In this unique case the Court unanimously held unconstitutional, as abridgments of the freedom of the press, any "taxes on knowledge"—a phrase, from British history, used to designate any punitive or discriminatory tax imposed on publications for the purpose of limiting their circulation. Louisiana, under the influence of Governor Huey Long, exacted a license tax (two percent of gross receipts) on newspapers with a circulation exceeding 20,000 copies weekly. By no coincidence the tax fell on thirteen publications, twelve of which were critics of Long's regime, and missed the many smaller papers that supported him. The large publishers sued to enjoin enforcement of the license tax and won a permanent injunction.

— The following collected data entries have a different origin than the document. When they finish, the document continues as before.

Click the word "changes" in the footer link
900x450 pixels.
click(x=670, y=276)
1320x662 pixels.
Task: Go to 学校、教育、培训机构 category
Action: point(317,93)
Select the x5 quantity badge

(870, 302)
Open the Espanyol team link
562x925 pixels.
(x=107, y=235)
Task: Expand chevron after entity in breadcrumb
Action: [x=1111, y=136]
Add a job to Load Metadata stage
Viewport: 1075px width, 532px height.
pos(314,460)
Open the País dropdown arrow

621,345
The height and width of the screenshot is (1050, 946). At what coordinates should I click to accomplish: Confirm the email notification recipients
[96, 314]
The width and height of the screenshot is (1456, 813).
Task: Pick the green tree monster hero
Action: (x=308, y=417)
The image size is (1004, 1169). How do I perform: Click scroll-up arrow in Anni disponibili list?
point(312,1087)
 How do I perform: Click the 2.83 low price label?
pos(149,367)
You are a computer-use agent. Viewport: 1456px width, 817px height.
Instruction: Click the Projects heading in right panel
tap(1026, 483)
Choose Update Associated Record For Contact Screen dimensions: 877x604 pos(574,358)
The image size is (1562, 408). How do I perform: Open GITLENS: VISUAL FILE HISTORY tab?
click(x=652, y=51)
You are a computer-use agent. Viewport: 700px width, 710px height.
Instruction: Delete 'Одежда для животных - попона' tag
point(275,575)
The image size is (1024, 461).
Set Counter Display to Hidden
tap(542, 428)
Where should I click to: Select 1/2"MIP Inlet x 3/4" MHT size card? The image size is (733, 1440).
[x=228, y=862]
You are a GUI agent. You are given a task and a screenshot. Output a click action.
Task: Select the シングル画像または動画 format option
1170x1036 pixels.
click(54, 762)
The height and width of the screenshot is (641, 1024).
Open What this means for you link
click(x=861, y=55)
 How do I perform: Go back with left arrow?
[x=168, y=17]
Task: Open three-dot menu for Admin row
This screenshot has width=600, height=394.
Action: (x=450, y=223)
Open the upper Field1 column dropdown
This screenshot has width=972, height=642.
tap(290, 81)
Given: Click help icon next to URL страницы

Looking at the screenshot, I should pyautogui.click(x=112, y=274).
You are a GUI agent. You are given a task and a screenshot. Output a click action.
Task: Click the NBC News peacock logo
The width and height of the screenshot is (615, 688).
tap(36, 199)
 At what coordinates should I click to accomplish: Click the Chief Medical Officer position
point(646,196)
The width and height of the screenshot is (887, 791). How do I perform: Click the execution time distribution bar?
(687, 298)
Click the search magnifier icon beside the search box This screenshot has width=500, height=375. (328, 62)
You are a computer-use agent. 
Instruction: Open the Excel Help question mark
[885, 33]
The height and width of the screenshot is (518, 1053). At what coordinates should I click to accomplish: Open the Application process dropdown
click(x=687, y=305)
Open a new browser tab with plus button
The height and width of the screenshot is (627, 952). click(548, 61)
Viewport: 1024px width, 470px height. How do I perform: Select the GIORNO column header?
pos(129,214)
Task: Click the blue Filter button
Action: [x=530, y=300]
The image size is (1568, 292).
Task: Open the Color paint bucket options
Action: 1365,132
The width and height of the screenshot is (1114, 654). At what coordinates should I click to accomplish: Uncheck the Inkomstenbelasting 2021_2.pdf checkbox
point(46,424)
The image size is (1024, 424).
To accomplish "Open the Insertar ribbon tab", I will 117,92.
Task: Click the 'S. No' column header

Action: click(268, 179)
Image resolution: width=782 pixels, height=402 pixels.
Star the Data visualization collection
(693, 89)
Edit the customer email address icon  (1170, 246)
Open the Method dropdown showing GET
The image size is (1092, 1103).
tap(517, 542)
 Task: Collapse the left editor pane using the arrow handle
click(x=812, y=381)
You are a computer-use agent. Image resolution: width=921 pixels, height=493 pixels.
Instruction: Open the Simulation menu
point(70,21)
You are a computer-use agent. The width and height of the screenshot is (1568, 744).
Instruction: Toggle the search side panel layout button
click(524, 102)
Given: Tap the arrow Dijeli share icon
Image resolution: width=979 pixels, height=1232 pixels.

Justice george sutherland, writing for the Court, reviewed the history of taxes on knowledge, concluding that mere exemption from prior restraint was too narrow a view of the freedom of the press protected by the first and fourteenth amendments. In addition to immunity from censorship, that freedom barred any government action that might prevent the discussion of public matters. Sutherland declared that publishers were subject to the ordinary forms of taxation, but the tax here was an extraordinary one with a long British history, known to the framers of the First Amendment, of trammeling the press as a vital source of public information. Similarly, Louisiana's use of the tax showed it to be a deliberate device to fetter a selected group of newspapers. To allow a free press to be fettered, Sutherland said, "is to fetter ourselves." Deciding that the tax abridged the freedom of the press made unnecessary a determination whether it also denied the equal protection of the laws. In subsequent cases the Court sustained nondiscriminatory taxes on publishers but extended the principle of Grosjean to strike down taxes inhibiting religious liberty.